The first four or five entries of this sequence was the title of a talk that John H. Conway gave at Marquette in the mid 1980s. In the abstract, he said that while he himself hadn't dreamed up the sequence, he was fascinated by it and set about to determine some of its properties. Unfortunately, I had to be out of town that day, and couldn't attend the talk. People told me that I'd missed a really entertaining presentation.

I'm told that women usually see the pattern sooner then men and that nonmathematicians generally get it before mathematicians do. The secret is to sound it out, counting digits from left to right. The first entry is one 1, hence the second entry is 11. But that entry is two 1s, so the third entry is 21. And so on.

What digits are possible? We see 1, 2, and 3 appear; will there ever be a 4? If so, then the first entry in which a 4 appears will have to result from a block of four identical digits in the previous entry. So let's prove this cannot happen by showing inductively that any block of identical digits can have length at most 3. (We get a block of 3 ones by the fifth entry.) So our inductive assumption is that only 1,2,3 appear in term k and that there are no blocks of any length greater than three in that term. Denote by s_k the k-th term. Also denote by aⁿ a block of n copies of a. Then we may represent any s_k uniquely as a string of blocks in such a way that if aⁿ is adjacent to b^m, then a doesn't equal b. (So the fifth entry 111221 becomes 1³2²1¹ in this notation.)

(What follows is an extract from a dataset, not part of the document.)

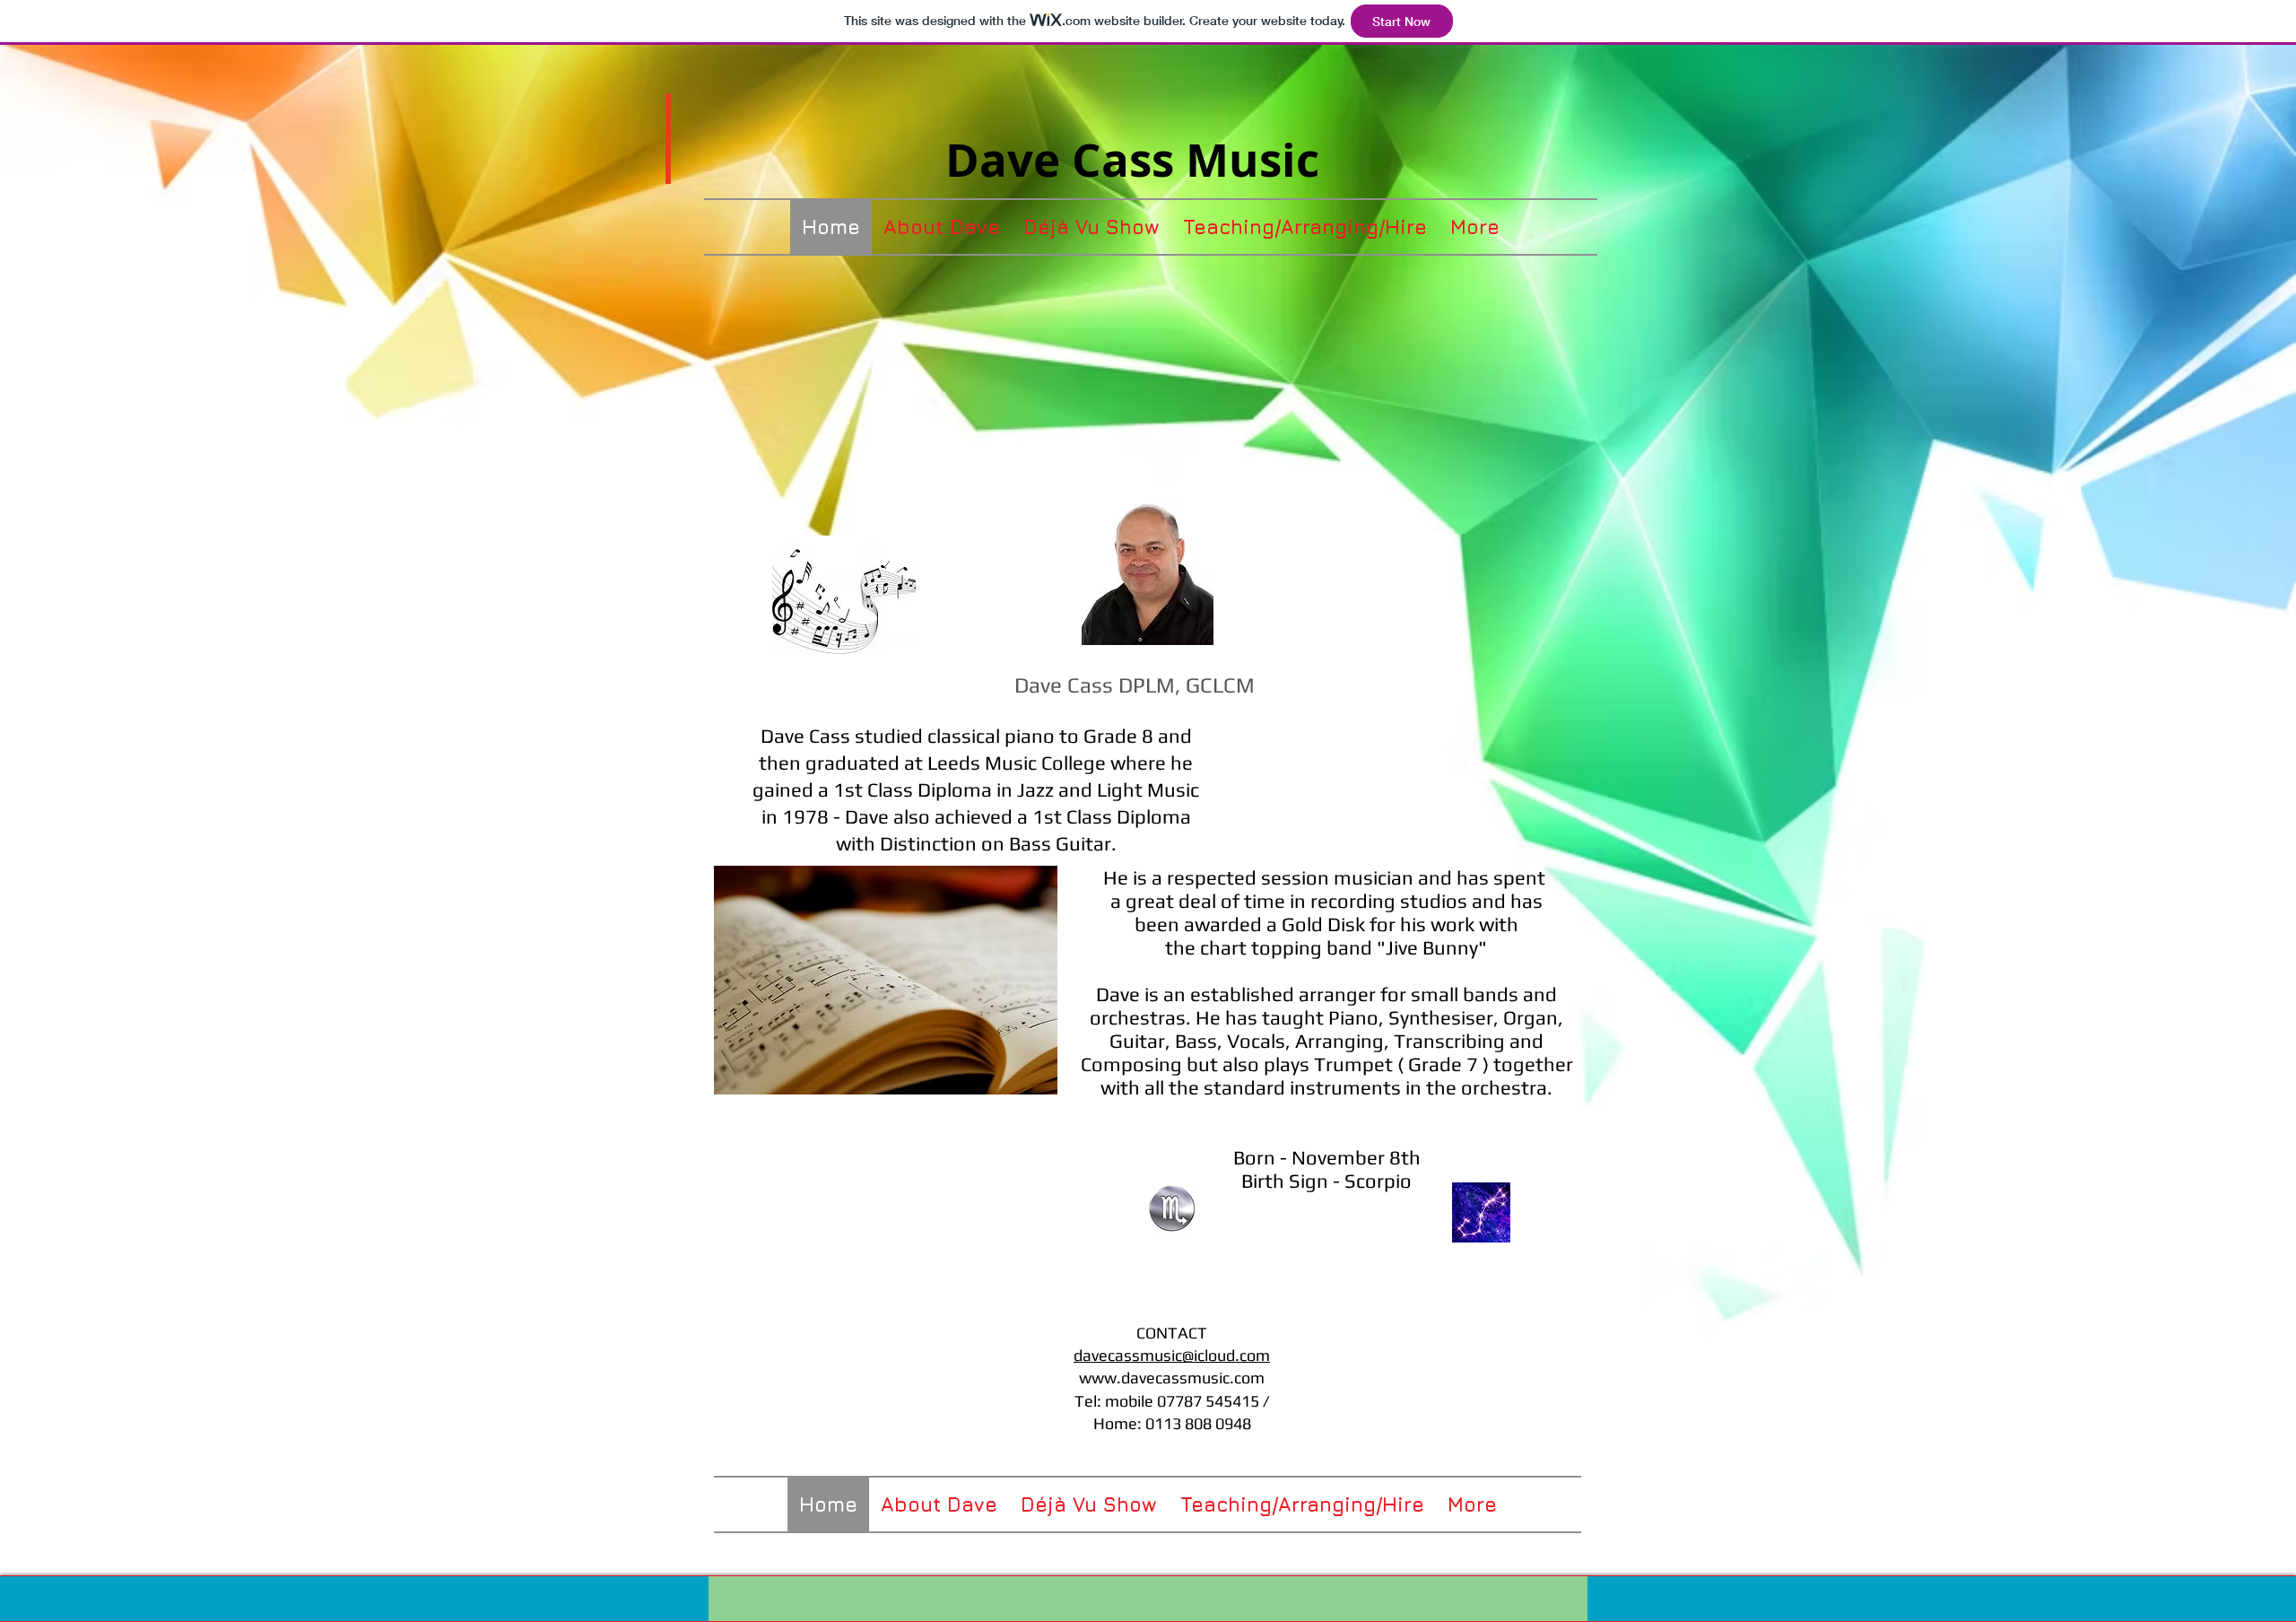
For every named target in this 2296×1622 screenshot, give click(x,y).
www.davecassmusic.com (1172, 1377)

Now suppose s_k = a₁^n₁... a_m^n_m, where each a_i and each n_i is either 1,2,or 3, and no a_i equals a_i+1. (The length of s_k, as a string, is n₁+...+n_m.) Then s_k+1= n₁a₁... n_ma_m. (The length of s_k+1 is 2m.) If there were a block of length four in s_k+1, then there would have to be some i such that a_i = n_i+1 = a_i+1, an impossibility. The exact same argument shows that there can be no digits larger than 4 either.